The ordinance had been brought days before then RJD chief was convicted in the fodder scam.

Gandhi, arriving unscheduled at a press conference in Delhi, where his colleague Ajay Maken, then AICC media in charge, had elaborately defended the ordinance, had declared, “What the Congress has done and what our government has done is wrong. People will give you political lines, but I will tell you what I personally feel about this ordinance. It is complete nonsense and should be torn apart and thrown away.”

Though Rahul never personally tore up the ordinance (as it widely said), he said trashing the ordinance: “In my organisation, arguments were made that we need this ordinance because of political considerations and everyone does this – the BJP, Congress, JDU and the SP. It is time to stop this nonsense.”

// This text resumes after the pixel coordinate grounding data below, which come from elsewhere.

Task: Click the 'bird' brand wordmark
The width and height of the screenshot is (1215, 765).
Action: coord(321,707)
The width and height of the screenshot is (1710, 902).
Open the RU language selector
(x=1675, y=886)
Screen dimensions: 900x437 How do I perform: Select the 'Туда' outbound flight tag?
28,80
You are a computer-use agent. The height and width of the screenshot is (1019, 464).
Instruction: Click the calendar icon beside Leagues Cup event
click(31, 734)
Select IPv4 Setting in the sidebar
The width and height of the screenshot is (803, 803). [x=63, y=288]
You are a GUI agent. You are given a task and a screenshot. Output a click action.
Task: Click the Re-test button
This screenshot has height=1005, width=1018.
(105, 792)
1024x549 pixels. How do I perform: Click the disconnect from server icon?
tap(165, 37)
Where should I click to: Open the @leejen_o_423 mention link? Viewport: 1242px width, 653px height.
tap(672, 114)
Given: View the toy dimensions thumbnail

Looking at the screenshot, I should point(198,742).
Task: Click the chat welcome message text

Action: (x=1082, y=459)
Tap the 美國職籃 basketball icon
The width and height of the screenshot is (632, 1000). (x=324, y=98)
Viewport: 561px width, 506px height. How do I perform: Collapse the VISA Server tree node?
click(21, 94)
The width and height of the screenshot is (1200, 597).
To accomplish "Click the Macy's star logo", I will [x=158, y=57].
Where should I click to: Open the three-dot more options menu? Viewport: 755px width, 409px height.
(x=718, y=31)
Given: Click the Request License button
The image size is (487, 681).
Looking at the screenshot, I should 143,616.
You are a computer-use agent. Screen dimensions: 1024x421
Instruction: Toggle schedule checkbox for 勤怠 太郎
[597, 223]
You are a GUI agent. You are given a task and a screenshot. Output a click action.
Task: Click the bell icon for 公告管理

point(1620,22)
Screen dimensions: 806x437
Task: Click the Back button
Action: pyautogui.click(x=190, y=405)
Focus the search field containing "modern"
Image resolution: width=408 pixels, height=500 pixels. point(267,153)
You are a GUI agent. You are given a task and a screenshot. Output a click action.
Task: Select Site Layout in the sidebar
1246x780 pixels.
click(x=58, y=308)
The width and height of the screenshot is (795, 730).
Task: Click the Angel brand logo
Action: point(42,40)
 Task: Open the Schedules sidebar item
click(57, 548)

Though Rahul had, at the time, termed his comments about the ordinance as “personal”, they resonated deeply and the UPA government recalled the ordinance, leaving the same Rahul Gandhi with little or no recourse from disqualification in the instant case where a Surat court convicted him with a two year sentence in a defamation case.

The UPA-2 had wanted to nullify the SC judgment that struck down the relief granted by the Representation of People’s Act to convicted lawmakers by introducing in Parliament the “Representation of the People (Second Amendment and Validation) Bill 2013” through ordinance route.

Kapil Sibal, who recently quit the Congress, was UPA law minister in 2013 and had piloted the bill.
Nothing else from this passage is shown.